WHAT THIS TASK INVOLVES:
Each entry below is to be reproduced exactly, though any pictures it holds must be omitted.

(EXTRACTED DATA begins)

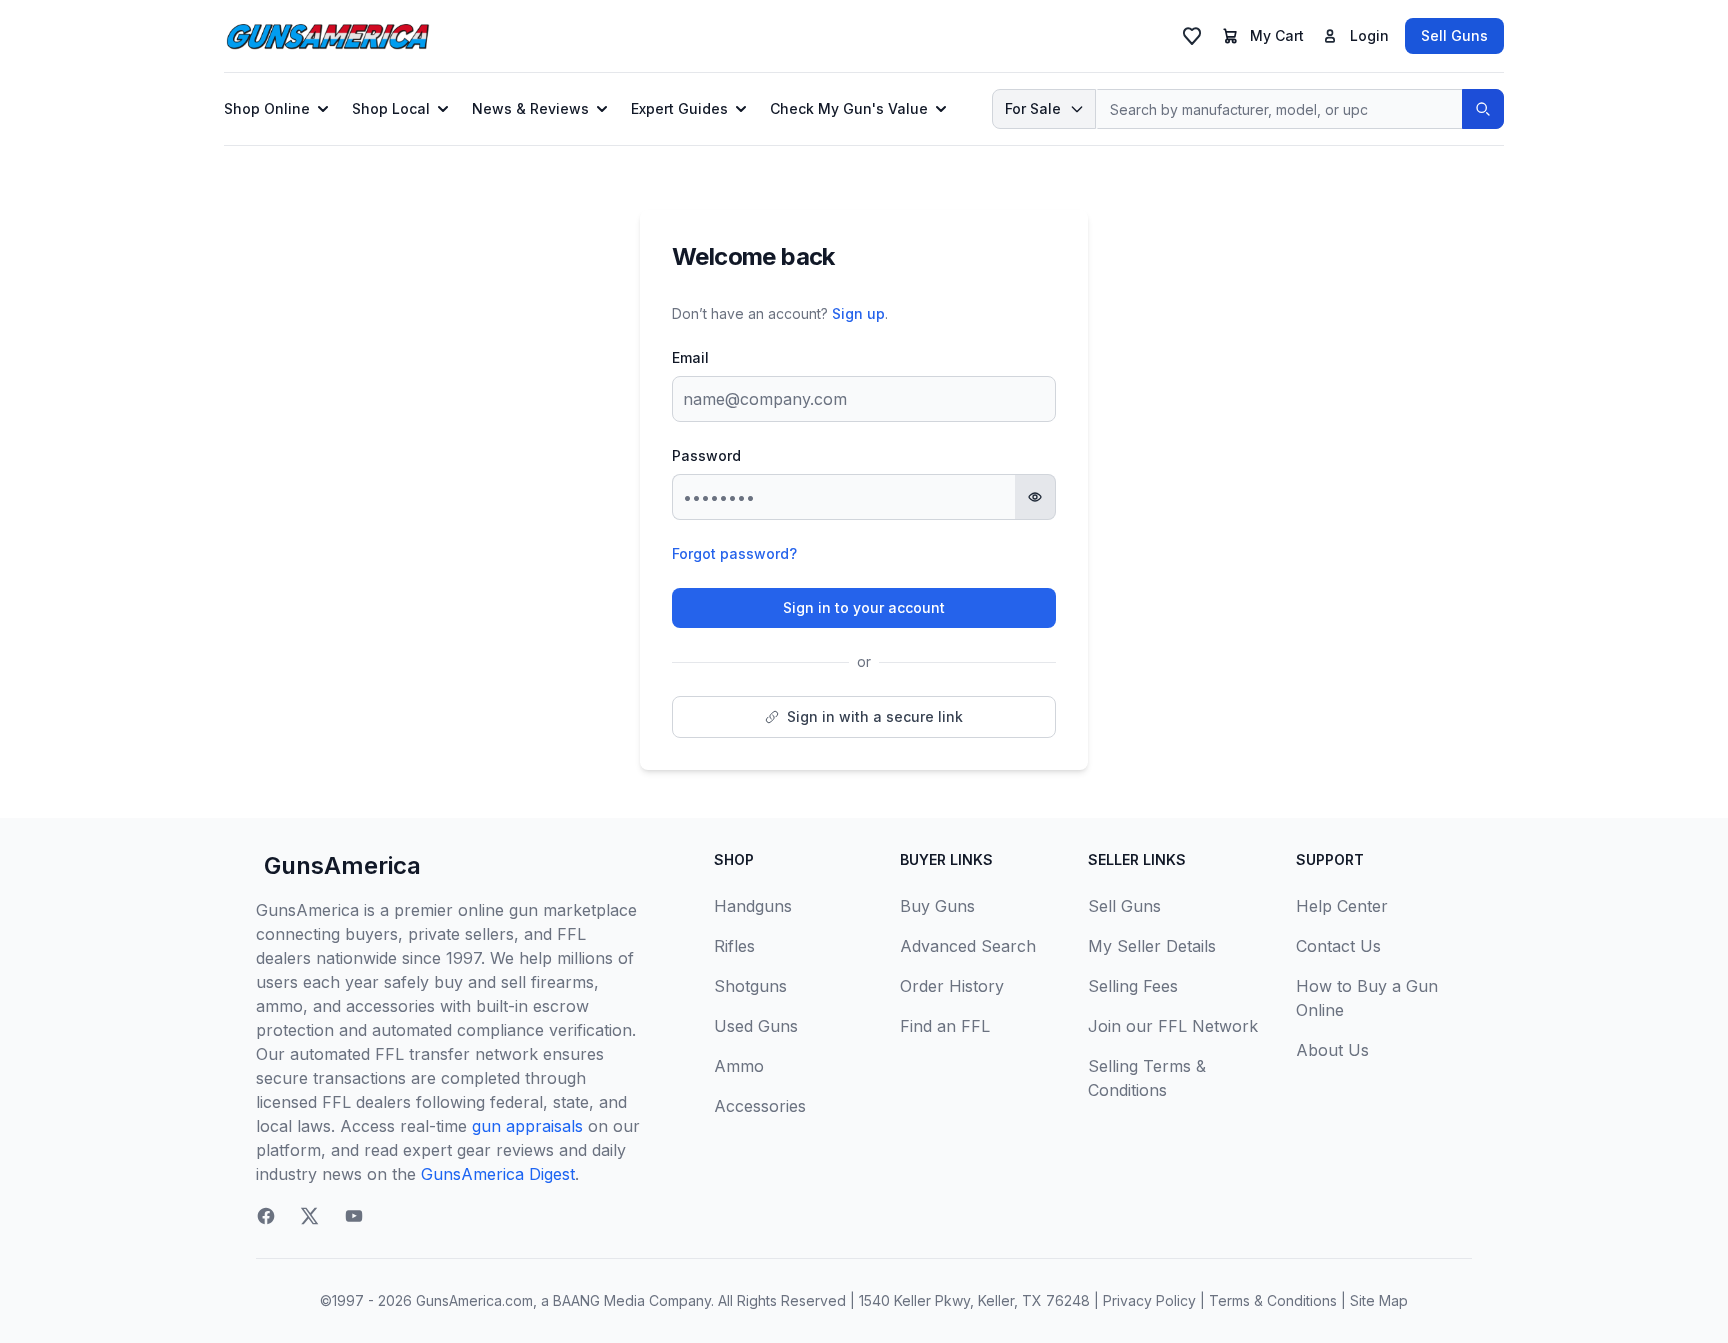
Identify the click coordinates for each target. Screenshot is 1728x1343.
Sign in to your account (864, 607)
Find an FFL (945, 1026)
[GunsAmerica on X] (310, 1216)
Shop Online (267, 108)
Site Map (1379, 1300)
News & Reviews (530, 108)
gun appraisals (527, 1126)
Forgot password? (734, 553)
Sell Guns (1454, 35)
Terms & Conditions (1273, 1300)
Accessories (760, 1106)
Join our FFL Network (1173, 1026)
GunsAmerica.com (474, 1300)
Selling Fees (1133, 986)
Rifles (734, 946)
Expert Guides (679, 108)
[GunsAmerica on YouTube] (354, 1216)
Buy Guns (937, 906)
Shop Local (391, 108)
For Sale (1033, 108)
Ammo (739, 1066)
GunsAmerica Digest (498, 1174)
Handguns (753, 906)
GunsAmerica (342, 865)
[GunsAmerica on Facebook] (266, 1216)
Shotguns (750, 986)
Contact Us (1338, 946)
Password (706, 455)
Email (690, 357)
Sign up (858, 313)
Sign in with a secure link (875, 716)
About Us (1332, 1050)
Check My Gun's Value (849, 108)
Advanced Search (968, 946)
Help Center (1342, 906)
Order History (952, 986)
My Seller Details (1152, 946)
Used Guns (756, 1026)
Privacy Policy (1149, 1300)
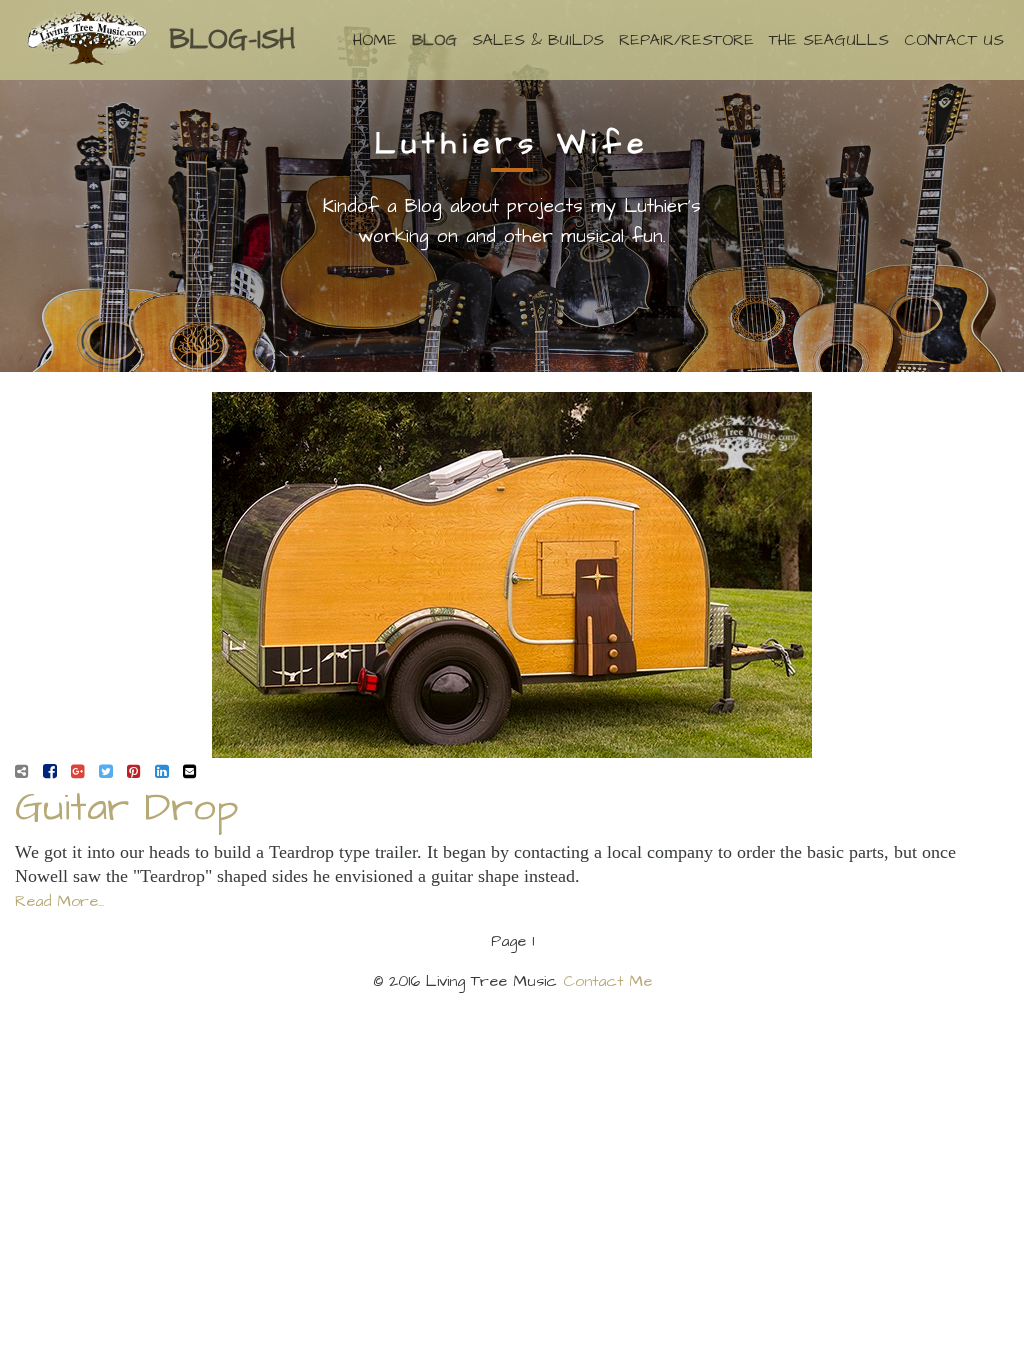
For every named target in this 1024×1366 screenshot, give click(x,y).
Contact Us (954, 40)
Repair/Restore (686, 40)
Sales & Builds (538, 40)
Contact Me (607, 981)
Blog (434, 40)
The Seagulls (829, 40)
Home (375, 40)
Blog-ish (232, 39)
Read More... (59, 901)
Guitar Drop (127, 808)
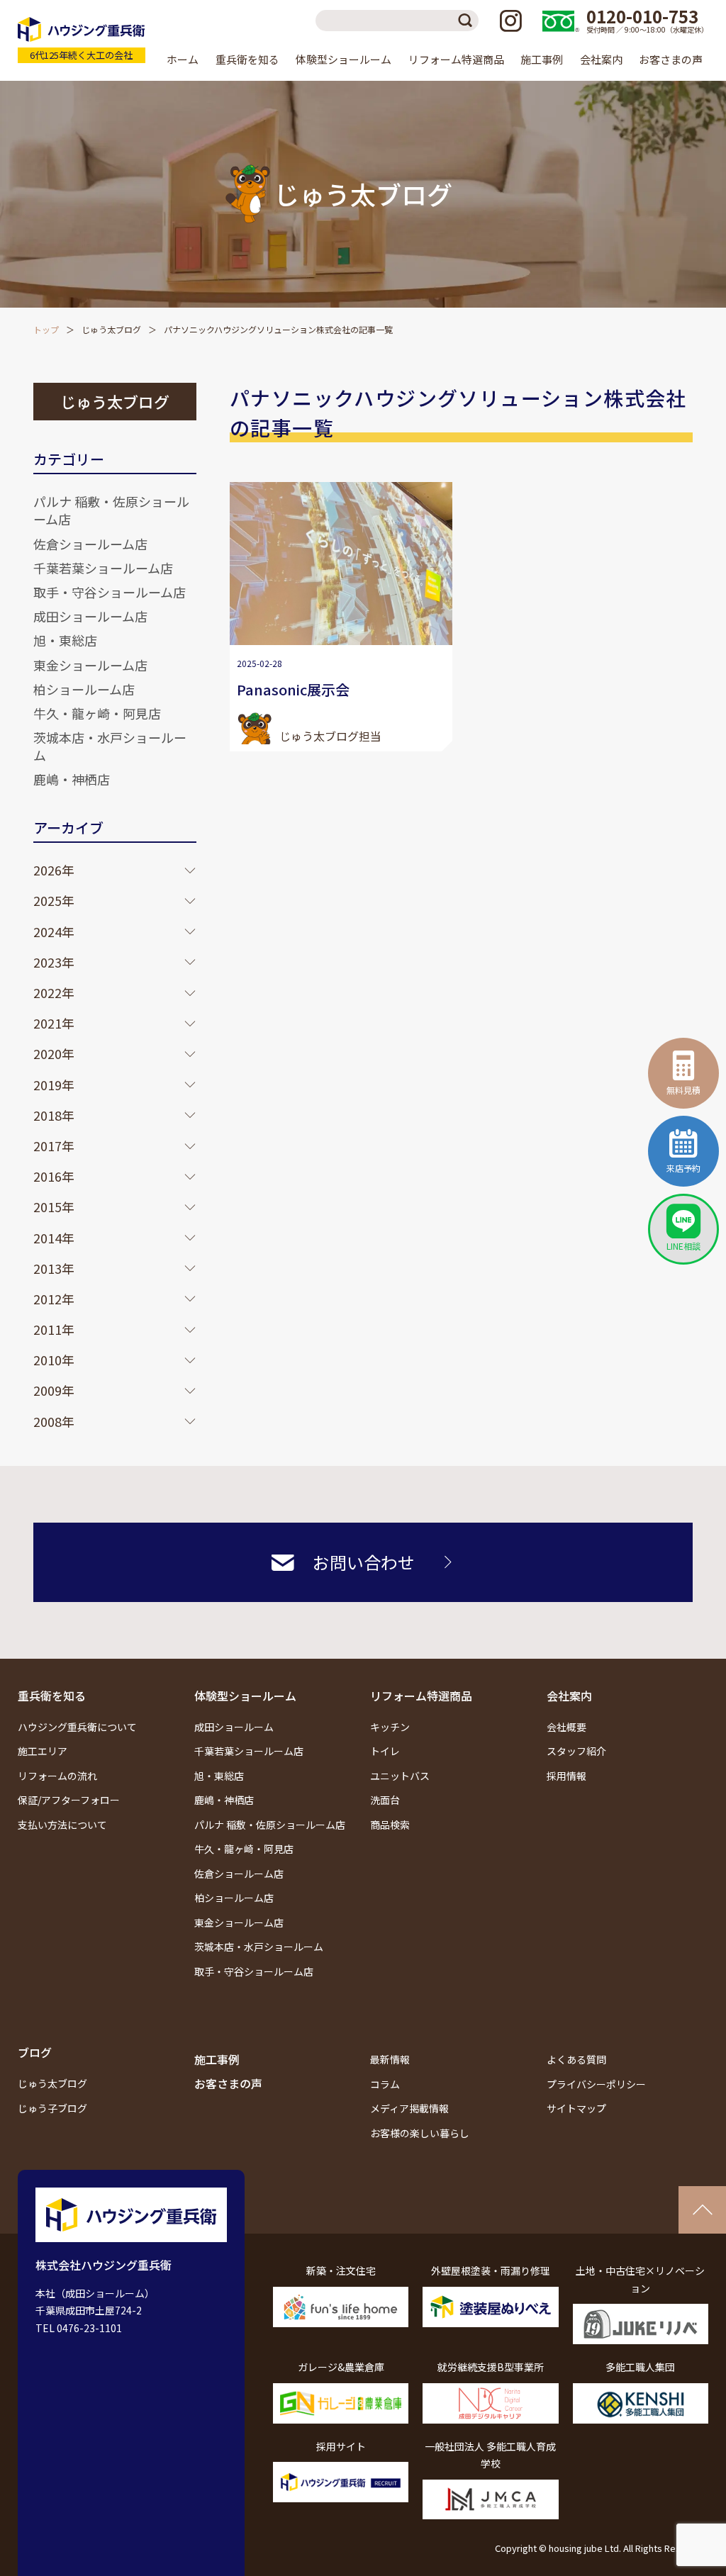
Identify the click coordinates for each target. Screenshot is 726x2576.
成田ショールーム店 (90, 616)
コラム (385, 2084)
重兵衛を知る (52, 1695)
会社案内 (569, 1695)
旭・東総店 (65, 640)
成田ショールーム (234, 1727)
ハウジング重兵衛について (77, 1727)
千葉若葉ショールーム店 (103, 568)
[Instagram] (510, 20)
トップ (46, 329)
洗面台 (385, 1800)
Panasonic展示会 (293, 689)
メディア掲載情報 (409, 2108)
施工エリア (42, 1751)
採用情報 (566, 1776)
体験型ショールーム (245, 1695)
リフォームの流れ (57, 1776)
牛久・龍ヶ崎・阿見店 (97, 713)
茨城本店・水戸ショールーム (109, 746)
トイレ (385, 1751)
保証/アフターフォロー (69, 1800)
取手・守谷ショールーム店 (109, 592)
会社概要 (566, 1727)
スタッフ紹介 (576, 1751)
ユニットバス (400, 1776)
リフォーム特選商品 (421, 1695)
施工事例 (541, 59)
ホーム (183, 59)
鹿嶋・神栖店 (71, 779)
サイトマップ (576, 2108)
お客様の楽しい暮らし (419, 2133)
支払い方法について (62, 1825)
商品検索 (390, 1825)
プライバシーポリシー (596, 2084)
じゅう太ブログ (111, 329)
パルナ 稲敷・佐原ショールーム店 (111, 510)
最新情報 (390, 2059)
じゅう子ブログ (52, 2108)
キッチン (390, 1727)
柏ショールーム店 (84, 689)
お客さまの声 (671, 59)
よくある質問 (576, 2059)
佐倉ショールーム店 (90, 543)
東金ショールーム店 (90, 665)
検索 (468, 20)
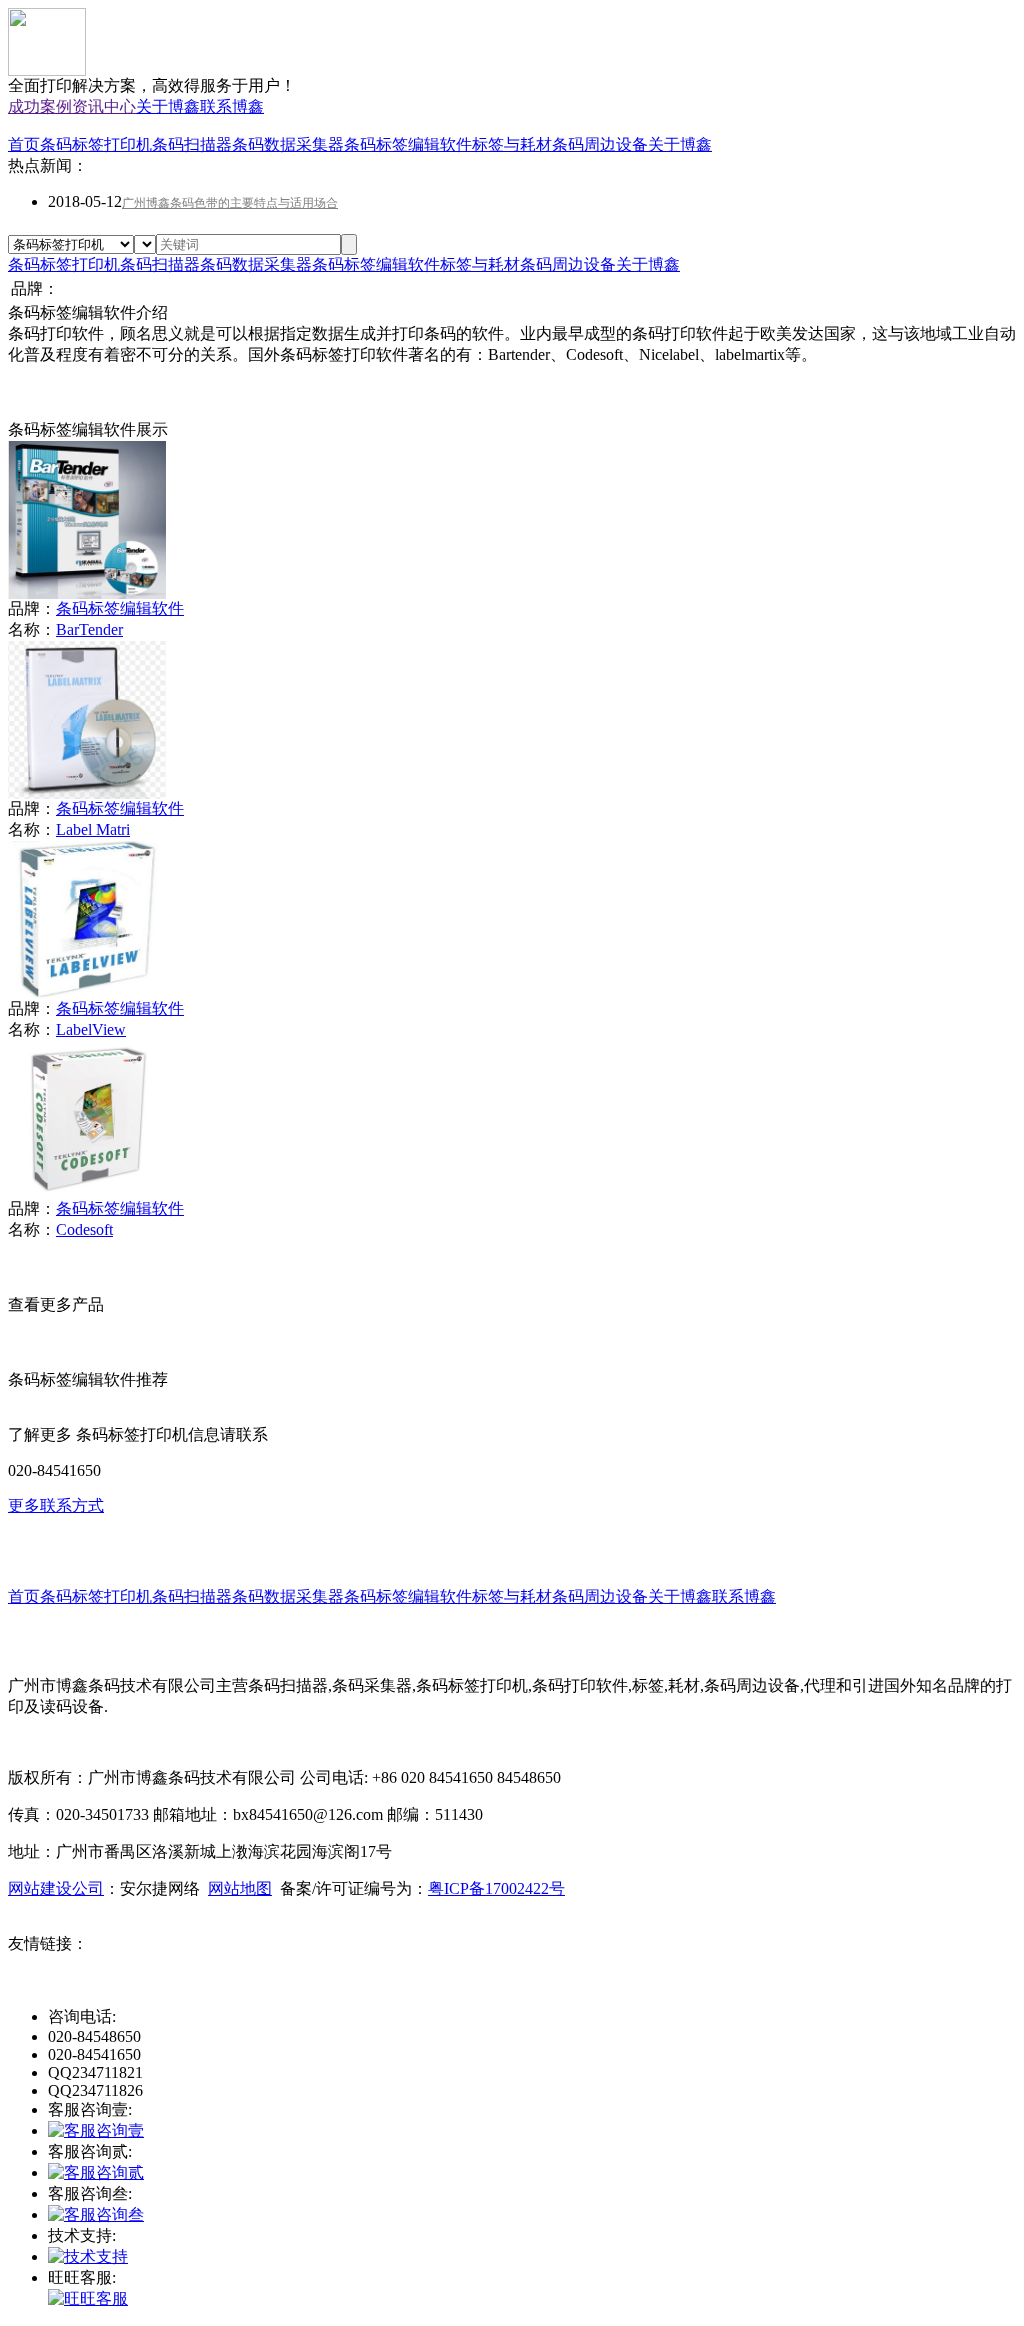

(EXTRACTED DATA ends)

WRITTEN ANSWER:
Identify the click coordinates for each target. Screenshot is 1728x1343.
Sign in to your account (864, 607)
Find an FFL (945, 1026)
[GunsAmerica on X] (310, 1216)
Shop Online (267, 108)
Site Map (1379, 1300)
News & Reviews (530, 108)
gun appraisals (527, 1126)
Forgot password? (734, 553)
Sell Guns (1454, 35)
Terms & Conditions (1273, 1300)
Accessories (760, 1106)
Join our FFL Network (1173, 1026)
GunsAmerica.com (474, 1300)
Selling Fees (1133, 986)
Rifles (734, 946)
Expert Guides (679, 108)
[GunsAmerica on YouTube] (354, 1216)
Buy Guns (937, 906)
Shop Local (391, 108)
For Sale (1033, 108)
Ammo (739, 1066)
GunsAmerica Digest (498, 1174)
Handguns (753, 906)
GunsAmerica (342, 865)
[GunsAmerica on Facebook] (266, 1216)
Shotguns (750, 986)
Contact Us (1338, 946)
Password (706, 455)
Email (690, 357)
Sign up (858, 313)
Sign in with a secure link (875, 716)
About Us (1332, 1050)
Check My Gun's Value (849, 108)
Advanced Search (968, 946)
Help Center (1342, 906)
Order History (952, 986)
My Seller Details (1152, 946)
Used Guns (756, 1026)
Privacy Policy (1149, 1300)
For every named target in this 1024×1366 screenshot, give click(x,y).
Contact Us (954, 40)
Repair/Restore (686, 40)
Sales & Builds (538, 40)
Contact Me (607, 981)
Blog (434, 40)
The Seagulls (829, 40)
Home (375, 40)
Blog-ish (232, 39)
Read More... (59, 901)
Guitar Drop (127, 808)
Identify the click coordinates for each target. Screenshot is 726x2576.
成田ショールーム店 (90, 616)
コラム (385, 2084)
重兵衛を知る (52, 1695)
会社案内 (569, 1695)
旭・東総店 (65, 640)
成田ショールーム (234, 1727)
ハウジング重兵衛について (77, 1727)
千葉若葉ショールーム店 (103, 568)
[Instagram] (510, 20)
トップ (46, 329)
洗面台 (385, 1800)
Panasonic展示会 (293, 689)
メディア掲載情報 (409, 2108)
施工エリア (42, 1751)
採用情報 (566, 1776)
体験型ショールーム (245, 1695)
リフォームの流れ (57, 1776)
牛久・龍ヶ崎・阿見店 (97, 713)
茨城本店・水戸ショールーム (109, 746)
トイレ (385, 1751)
保証/アフターフォロー (69, 1800)
取手・守谷ショールーム店 (109, 592)
会社概要 (566, 1727)
スタッフ紹介 (576, 1751)
ユニットバス (400, 1776)
リフォーム特選商品 (421, 1695)
施工事例 (541, 59)
ホーム (183, 59)
鹿嶋・神栖店 (71, 779)
サイトマップ (576, 2108)
お客様の楽しい暮らし (419, 2133)
支払い方法について (62, 1825)
商品検索 (390, 1825)
プライバシーポリシー (596, 2084)
じゅう太ブログ (111, 329)
パルナ 稲敷・佐原ショールーム店 (111, 510)
最新情報 (390, 2059)
じゅう子ブログ (52, 2108)
キッチン (390, 1727)
柏ショールーム店 (84, 689)
お客さまの声 (671, 59)
よくある質問 (576, 2059)
佐倉ショールーム店 (90, 543)
東金ショールーム店 (90, 665)
検索 (468, 20)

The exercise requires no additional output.